→ **GIVEN TEXT**
■ ■ ■ ■ ■ ■ ■
The ASAM patient placement criteria exist specifically to guide this matching process. A clinical assessment using these criteria, which most treatment programs offer at no cost during intake, is the gold standard for determining appropriate care. People commonly both underestimate and overestimate the intensity they need, and a trained clinician is better positioned to make that call than the person trying to evaluate themselves in the middle of a crisis.
One practical note: if outpatient treatment has been tried before and did not hold, a higher level of care is usually indicated. Prior treatment history is one of the most reliable predictors of appropriate placement.
Online and telehealth addiction treatment
Virtual addiction treatment, including online intensive outpatient programs and telehealth counseling, expanded substantially after 2020 and is now an established care option.6 It is appropriate for people with mild-to-moderate SUD who have a stable, private home environment, reliable internet access, and no significant medical withdrawal risk. Many programs offer a hybrid model that combines virtual sessions with periodic in-person visits.
Virtual treatment is not appropriate as the sole treatment option for people with severe physical dependence, high overdose risk, or unstable housing. For those individuals, a residential or medically supervised setting is the safer starting point.
Medication-assisted treatment (MAT)
■ ■ ■ ■ ■ ■ ■
→ **STUDY MATERIAL**

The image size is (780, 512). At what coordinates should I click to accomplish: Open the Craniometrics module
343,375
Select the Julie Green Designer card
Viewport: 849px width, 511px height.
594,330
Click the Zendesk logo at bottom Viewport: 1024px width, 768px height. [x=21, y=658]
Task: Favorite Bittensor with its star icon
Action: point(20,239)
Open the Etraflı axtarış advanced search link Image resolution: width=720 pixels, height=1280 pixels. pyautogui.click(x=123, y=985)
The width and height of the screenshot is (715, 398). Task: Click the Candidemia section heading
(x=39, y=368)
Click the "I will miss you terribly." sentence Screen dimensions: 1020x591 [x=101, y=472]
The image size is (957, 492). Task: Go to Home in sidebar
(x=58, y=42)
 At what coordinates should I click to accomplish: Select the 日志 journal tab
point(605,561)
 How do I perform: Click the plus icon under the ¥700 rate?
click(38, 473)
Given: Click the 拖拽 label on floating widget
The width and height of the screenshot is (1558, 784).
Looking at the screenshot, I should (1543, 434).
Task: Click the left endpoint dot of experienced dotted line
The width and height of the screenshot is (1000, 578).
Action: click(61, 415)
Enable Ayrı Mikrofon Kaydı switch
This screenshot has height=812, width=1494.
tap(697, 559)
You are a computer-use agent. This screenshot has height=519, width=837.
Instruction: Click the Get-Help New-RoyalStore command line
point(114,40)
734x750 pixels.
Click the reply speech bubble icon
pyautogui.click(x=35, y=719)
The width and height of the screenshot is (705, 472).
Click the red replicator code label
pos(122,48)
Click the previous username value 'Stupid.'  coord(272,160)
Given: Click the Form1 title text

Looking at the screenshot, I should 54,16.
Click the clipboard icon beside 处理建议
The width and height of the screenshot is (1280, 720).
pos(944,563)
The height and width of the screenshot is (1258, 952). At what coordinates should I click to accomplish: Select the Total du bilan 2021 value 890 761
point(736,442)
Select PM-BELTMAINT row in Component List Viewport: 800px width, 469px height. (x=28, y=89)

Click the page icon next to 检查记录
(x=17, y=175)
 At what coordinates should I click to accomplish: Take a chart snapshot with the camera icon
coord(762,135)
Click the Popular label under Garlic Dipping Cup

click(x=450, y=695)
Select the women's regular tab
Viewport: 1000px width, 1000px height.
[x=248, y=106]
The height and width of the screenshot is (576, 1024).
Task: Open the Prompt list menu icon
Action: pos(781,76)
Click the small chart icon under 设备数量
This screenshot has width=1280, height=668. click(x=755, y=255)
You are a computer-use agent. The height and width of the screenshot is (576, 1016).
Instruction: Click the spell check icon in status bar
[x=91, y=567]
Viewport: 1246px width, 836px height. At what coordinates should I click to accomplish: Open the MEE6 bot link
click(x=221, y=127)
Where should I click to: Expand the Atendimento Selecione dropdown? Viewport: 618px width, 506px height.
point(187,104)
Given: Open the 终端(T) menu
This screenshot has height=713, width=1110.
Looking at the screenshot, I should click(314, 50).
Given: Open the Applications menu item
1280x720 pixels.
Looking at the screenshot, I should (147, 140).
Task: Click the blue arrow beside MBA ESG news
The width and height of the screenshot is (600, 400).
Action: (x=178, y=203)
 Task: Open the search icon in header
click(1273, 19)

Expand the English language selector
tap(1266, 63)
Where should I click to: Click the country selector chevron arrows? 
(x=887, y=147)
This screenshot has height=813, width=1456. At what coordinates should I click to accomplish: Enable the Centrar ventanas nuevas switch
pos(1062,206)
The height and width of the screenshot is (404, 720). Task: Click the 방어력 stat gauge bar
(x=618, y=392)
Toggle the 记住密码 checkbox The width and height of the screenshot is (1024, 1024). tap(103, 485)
■ ■ ■ ■ ■ ■ ■
→ **YOUR TASKS**
[1] According to the addiction treatment text, what is the gold standard for determining appropriate care?
[2] Reproduce the part of the addiction treatment text starting at "Online and telehealth" and ending at "Medication-assisted treatment (MAT)".
Work only from the addiction treatment text, not the records.

→ **ANSWERS PROVIDED**
[1] A clinical assessment using the ASAM patient placement criteria.

[2]
Online and telehealth addiction treatment
Virtual addiction treatment, including online intensive outpatient programs and telehealth counseling, expanded substantially after 2020 and is now an established care option.6 It is appropriate for people with mild-to-moderate SUD who have a stable, private home environment, reliable internet access, and no significant medical withdrawal risk. Many programs offer a hybrid model that combines virtual sessions with periodic in-person visits.
Virtual treatment is not appropriate as the sole treatment option for people with severe physical dependence, high overdose risk, or unstable housing. For those individuals, a residential or medically supervised setting is the safer starting point.
Medication-assisted treatment (MAT)